Based on the original post, here are a couple assumptions I’m making and an example approach below.

Assumptions:

  • blah is available to dbt as a source
  • We’re only interested in two columns (column_name, other_column)

With those assumptions, I’m thinking some Jinja is all you’d need to clean up the model.

Example:

This model, stg_foobar, basically replaces your create table by getting everything from blah loaded into foobar. You can schedule dbt to run this model as often as you need to make sure foobar has all the data needed from blah, assuming there is something in the omitted code that results in foobar not just being a copy of blah.

stg_foobar.sql

select * from {{ source(‘blah_container’, ‘blah_table’) }}

I imagine this next model, categorized_foobar, as a view, but it could be a table. The point here is that you don’t need to go back and constantly update any tables.
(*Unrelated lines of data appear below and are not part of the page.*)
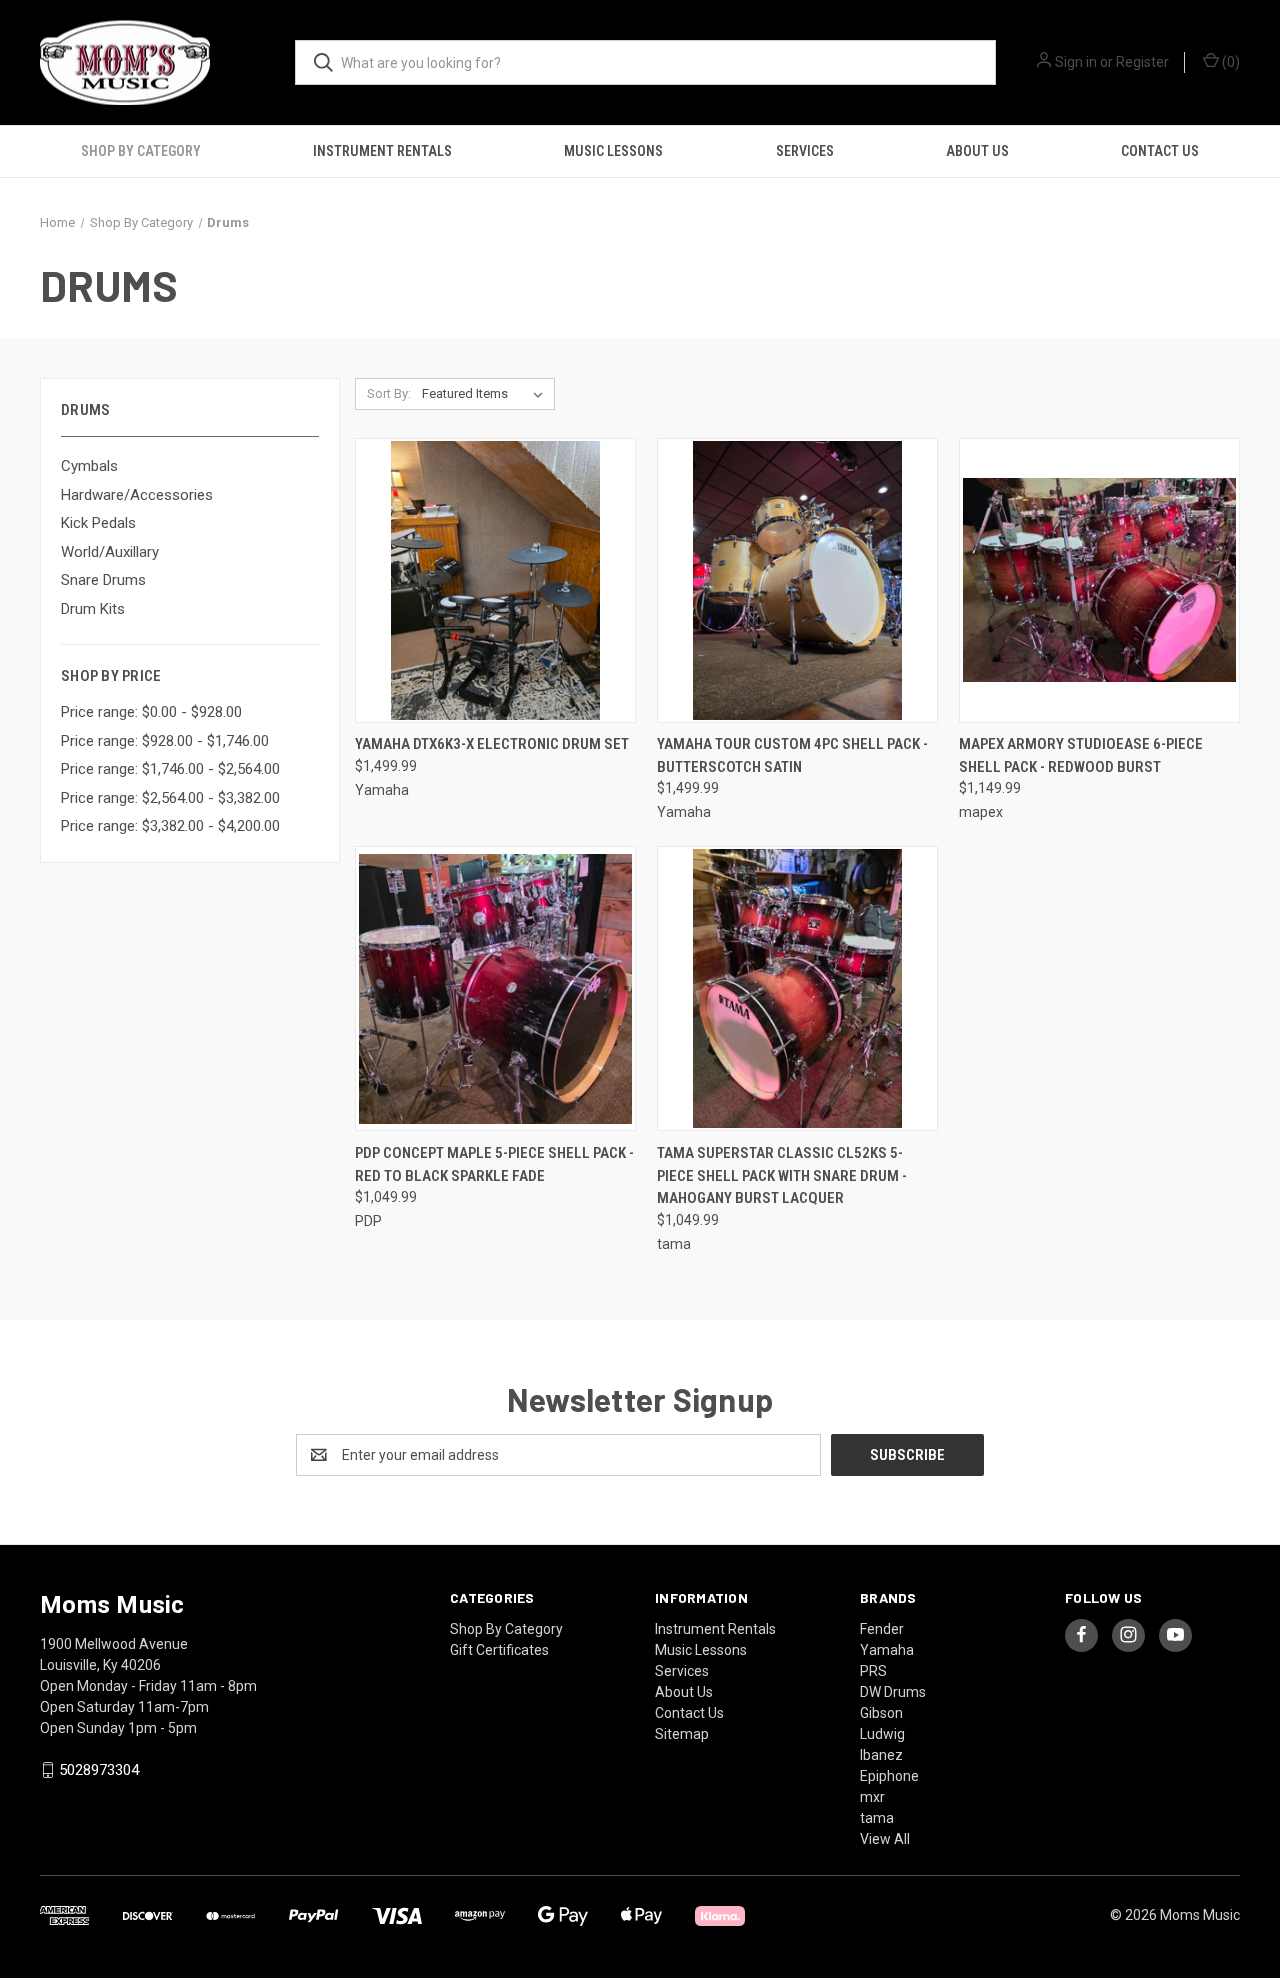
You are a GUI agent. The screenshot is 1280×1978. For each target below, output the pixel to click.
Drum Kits (93, 609)
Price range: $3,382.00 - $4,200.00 (170, 826)
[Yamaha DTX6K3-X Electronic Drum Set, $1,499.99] (495, 580)
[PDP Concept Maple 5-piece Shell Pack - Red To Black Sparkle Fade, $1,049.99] (495, 988)
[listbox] (486, 394)
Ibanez (881, 1755)
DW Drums (893, 1692)
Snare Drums (103, 580)
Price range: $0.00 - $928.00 (151, 712)
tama (877, 1818)
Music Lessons (613, 151)
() (1229, 62)
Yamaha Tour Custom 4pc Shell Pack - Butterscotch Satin (792, 755)
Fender (882, 1629)
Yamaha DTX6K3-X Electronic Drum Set (492, 744)
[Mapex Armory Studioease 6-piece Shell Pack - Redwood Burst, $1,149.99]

Rather, you create this model to build on top of stg_foobar so that anytime data is read from categorized_foobar, it’s automatically using the evaluated columns.
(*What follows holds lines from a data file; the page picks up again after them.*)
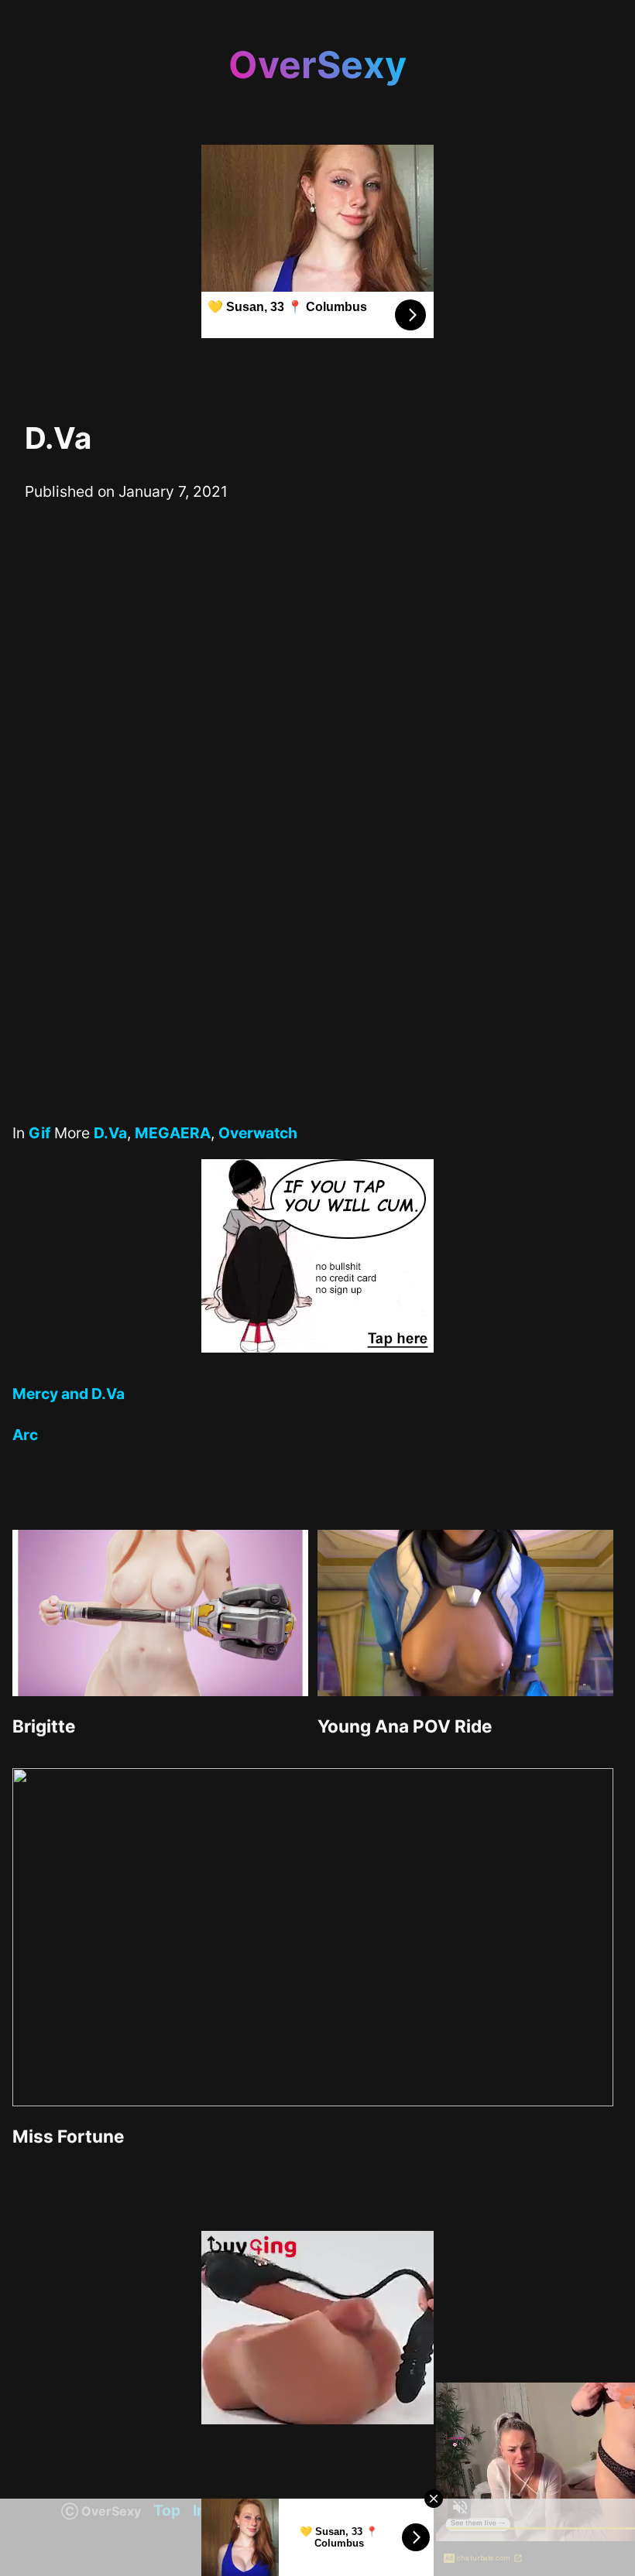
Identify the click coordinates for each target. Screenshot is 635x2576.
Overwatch (257, 1133)
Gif (39, 1133)
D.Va (110, 1133)
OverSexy (317, 64)
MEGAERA (173, 1133)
The Jinja mappings is a variable you can use to cleanly define your mapping rules in a single place and prevent yourself from having to write a lengthy case statement.

categorized_foobar.sql

{% set mappings = {'something': 'boo', 'something-else': 'boo-else'} %}

with source as (
		select * from {{ ref(‘stg_foobar’) }}
),

final as ( 

		select
			case
			  {% for old, new in mappings %}
		        when other_column like ‘{{old}}’ then ‘{{new}}’
	          {% endfor %}
		    end as column_name
		from
			source

)

select * from final

Of course, if the complexity of the string matching is the crux of the problem here (that doesn’t stand out to me in the original question), we might look at another approach.

P.S. I’m drafting this up without access to run/test it, so you may run into some syntax issues, but I think conceptually it should work.